▸ **TEXTABSCHNITT**:
((
Tierschützer sind alarmiert. Der online-Welpenhandel mit Kangal-Welpen blüht. Nach mehreren Vorfällen mit Kangal-Hunden in der Pfalz fordern Tierheime und der Deutsche Tierschutzbund erneut einen Sachkundenachweis für Hundehalter dieser Rasse.
Pfalz: Kangals vernachlässigt, verletzt, ausgesetzt
Im Januar hat das Tierheim in Speyer einen herrenlosen, verletzten Kangal aufgenommen. In Lambsheim gibt es Berichte, dass diese großen Hunde immer wieder aus Schrebergärten ausbrechen. Vergangenes Jahr machte eine trächtige Kangal-Hündin mit ihren elf Welpen Schlagzeilen, die bei Deidesheim in einem Weinberg ausgesetzt worden war.
))
▸ **IHRE AUFGABE**:
Geben Sie den Text über Kangal-Hunde beginnend mit "Pfalz: Kangals vernachlässigt, verletzt, ausgesetzt" und weiter bis "ausgesetzt worden war." erneut wieder. Benennen Sie dabei "Schrebergärten" in "Kleingärten" um.

▸ **EINTRÄGE ZUR PRÜFUNG**:
((
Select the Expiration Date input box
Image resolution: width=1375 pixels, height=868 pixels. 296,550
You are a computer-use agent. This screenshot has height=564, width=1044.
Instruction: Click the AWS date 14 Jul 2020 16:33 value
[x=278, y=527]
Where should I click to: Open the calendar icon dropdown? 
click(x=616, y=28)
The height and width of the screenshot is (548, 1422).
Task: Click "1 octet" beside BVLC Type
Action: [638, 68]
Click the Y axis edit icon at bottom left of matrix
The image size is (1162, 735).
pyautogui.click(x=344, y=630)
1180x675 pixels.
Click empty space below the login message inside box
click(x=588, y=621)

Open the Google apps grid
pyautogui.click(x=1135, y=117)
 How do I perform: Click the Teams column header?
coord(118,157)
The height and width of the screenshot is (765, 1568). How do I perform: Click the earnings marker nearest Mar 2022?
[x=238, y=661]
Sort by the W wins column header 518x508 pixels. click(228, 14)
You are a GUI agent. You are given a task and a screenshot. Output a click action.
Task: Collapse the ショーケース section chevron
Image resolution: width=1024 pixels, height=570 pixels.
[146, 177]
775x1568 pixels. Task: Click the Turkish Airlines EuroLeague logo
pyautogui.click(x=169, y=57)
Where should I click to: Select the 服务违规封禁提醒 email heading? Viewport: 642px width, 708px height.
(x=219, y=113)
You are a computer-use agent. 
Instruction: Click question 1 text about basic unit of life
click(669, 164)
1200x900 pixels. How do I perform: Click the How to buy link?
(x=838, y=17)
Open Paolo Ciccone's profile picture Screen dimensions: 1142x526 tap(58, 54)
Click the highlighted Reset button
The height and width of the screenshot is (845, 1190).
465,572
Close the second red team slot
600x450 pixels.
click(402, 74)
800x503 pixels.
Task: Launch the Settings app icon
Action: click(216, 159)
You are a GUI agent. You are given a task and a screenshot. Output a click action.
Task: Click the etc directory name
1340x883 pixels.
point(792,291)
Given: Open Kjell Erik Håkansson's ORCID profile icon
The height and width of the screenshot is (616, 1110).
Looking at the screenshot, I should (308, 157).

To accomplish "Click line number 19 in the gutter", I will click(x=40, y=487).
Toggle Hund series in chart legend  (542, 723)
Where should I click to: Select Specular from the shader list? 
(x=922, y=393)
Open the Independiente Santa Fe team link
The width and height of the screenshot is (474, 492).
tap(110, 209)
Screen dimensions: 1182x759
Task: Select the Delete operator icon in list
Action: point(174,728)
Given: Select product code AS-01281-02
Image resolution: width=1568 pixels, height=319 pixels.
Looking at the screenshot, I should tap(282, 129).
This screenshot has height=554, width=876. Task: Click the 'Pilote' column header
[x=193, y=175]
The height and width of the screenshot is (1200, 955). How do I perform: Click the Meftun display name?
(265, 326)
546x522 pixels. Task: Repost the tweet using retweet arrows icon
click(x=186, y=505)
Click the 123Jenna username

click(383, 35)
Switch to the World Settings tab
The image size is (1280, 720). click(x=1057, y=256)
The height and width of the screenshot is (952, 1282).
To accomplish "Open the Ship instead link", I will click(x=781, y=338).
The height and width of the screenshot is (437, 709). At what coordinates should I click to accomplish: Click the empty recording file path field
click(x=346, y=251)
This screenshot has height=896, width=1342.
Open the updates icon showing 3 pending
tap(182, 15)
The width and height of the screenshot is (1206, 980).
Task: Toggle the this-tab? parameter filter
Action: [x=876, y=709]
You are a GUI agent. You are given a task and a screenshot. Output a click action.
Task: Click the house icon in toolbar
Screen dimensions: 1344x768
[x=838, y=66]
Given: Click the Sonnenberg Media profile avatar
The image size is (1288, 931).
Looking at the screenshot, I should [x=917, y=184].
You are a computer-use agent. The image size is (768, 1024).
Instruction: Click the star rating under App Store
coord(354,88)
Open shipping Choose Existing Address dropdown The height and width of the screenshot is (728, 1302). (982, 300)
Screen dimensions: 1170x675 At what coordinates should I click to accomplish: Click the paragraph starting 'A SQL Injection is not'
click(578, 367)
))
▸ **LÖSUNG**:
Pfalz: Kangals vernachlässigt, verletzt, ausgesetzt
Im Januar hat das Tierheim in Speyer einen herrenlosen, verletzten Kangal aufgenommen. In Lambsheim gibt es Berichte, dass diese großen Hunde immer wieder aus Kleingärten ausbrechen. Vergangenes Jahr machte eine trächtige Kangal-Hündin mit ihren elf Welpen Schlagzeilen, die bei Deidesheim in einem Weinberg ausgesetzt worden war.